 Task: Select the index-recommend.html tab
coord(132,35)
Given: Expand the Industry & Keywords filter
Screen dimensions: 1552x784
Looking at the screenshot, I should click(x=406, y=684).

**TASK PROMPT**: Type out the whole of the data again, exactly as shown.

**SOLVED EXERCISE**:
 Task: Select the index-recommend.html tab
coord(132,35)
Given: Expand the Industry & Keywords filter
Screen dimensions: 1552x784
Looking at the screenshot, I should click(x=406, y=684).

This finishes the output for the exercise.